腫れ物、職場で耐え忍ぶ
朝。
右肋骨最下部が痛い。
うつ病になってから何度もあったやつだ。
気休めに湿布を貼って治る日と、治らない日がある。
今日は後者だった。
ピキ!
ピキ!
ピキ!
無条件に無作為に痛む神経痛は、結局帰宅直前まで続いた。
対照的に、役割のない僕は先輩のちょっとしたお手伝いくらいしかしていないのにチョンボをかまし、自ら尻拭いをするという自作自演で時間を浪費する。普通なら説教タイムだ。上司も先輩もサインしてるけど。

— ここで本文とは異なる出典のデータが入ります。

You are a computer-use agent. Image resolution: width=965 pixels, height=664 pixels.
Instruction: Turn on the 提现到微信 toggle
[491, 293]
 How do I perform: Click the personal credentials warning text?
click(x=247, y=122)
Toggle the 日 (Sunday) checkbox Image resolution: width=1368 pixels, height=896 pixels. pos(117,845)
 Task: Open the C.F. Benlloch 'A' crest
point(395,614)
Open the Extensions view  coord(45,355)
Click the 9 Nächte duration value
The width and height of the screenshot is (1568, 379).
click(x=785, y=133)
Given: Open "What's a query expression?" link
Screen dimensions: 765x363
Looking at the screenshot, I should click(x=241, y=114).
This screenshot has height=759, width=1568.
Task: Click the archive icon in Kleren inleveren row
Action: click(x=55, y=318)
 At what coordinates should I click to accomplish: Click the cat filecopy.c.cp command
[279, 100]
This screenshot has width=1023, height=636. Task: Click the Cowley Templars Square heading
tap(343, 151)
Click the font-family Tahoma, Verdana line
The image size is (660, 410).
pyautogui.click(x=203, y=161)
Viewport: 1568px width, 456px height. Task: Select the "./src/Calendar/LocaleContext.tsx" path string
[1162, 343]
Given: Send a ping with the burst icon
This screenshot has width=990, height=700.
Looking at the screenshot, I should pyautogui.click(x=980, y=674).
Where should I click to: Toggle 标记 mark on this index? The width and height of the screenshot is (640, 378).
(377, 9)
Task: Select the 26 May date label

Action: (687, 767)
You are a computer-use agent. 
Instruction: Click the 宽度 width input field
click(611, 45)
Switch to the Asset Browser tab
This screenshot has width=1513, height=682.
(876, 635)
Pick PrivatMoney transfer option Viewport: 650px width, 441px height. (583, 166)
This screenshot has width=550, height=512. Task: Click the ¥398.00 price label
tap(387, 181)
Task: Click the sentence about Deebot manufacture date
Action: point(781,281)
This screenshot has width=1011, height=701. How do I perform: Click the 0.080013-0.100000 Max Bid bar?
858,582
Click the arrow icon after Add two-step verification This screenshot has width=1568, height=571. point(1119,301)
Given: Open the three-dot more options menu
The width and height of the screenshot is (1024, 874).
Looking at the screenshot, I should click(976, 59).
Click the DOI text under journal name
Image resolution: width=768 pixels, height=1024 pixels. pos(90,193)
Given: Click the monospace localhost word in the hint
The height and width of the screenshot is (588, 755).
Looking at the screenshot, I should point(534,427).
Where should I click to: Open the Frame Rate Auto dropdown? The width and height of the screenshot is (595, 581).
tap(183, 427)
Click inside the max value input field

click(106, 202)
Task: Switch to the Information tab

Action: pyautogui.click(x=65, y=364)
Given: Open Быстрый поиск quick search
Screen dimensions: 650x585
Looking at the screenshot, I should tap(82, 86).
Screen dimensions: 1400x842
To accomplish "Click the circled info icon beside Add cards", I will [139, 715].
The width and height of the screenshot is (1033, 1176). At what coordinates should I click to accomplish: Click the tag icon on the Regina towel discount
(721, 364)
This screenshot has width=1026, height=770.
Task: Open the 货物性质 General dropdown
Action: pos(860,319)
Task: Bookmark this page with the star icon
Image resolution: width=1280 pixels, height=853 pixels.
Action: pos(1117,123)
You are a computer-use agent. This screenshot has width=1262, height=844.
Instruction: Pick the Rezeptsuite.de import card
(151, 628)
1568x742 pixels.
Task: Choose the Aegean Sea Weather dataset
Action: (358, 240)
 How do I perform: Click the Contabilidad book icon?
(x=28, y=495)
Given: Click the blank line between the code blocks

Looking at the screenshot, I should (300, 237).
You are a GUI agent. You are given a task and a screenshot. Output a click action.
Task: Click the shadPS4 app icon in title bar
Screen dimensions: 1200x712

仕事を受けるときは、しっかり背景目的を聞こう、納得しようとあれだけ決意していたのに、いざ復職してみると『仕事を振る方の気分が変わったら何の意味もない』という至極当たり前な教訓を得るだけで日が暮れる。
経験が浅い。
病み上がり。
40代の中年係長。
係が山奥の別拠点。
これでは腫れ物扱いも当然だ。
こちらが得るものがあっても、あちらに得るものがないんだから。
そう、選ぶ権利もあれば、選ばれる権利もある。
異動を命じた当時の部長は、兼務の形で職場にいる。その異動により休職者の面倒を月イチとはいえ2年も見ることになった課長。
そして出てきた復職者が、都合のいいように戦力になるとは限らない。
体調との闘いだと思っていた。今日のようにそういう日もある。しかし、それよりもイメージが形にならない。
想像以上の深刻さだ。
どこまで待ってもらえるのか?
どこまで我慢できるのか?
産業医の言葉をそのまま当てはめれば、3ヶ月、6ヶ月と徐々にハードルが上がる。どの道を選んでも同じハードルには変わりない。
今は腫れ物として甘んじよう。
給料泥棒でも仕方ない。
傷病手当をいくらもらってきたと思っているんだ。
腫れ物でいい。
サボりでいい。
今は状況をつかみ、体調を整えることに力を入れよう。それが僕のできる精一杯だ。
ああ、また似たような話になってしまった。
この呪縛から解かれる日はいつなのか。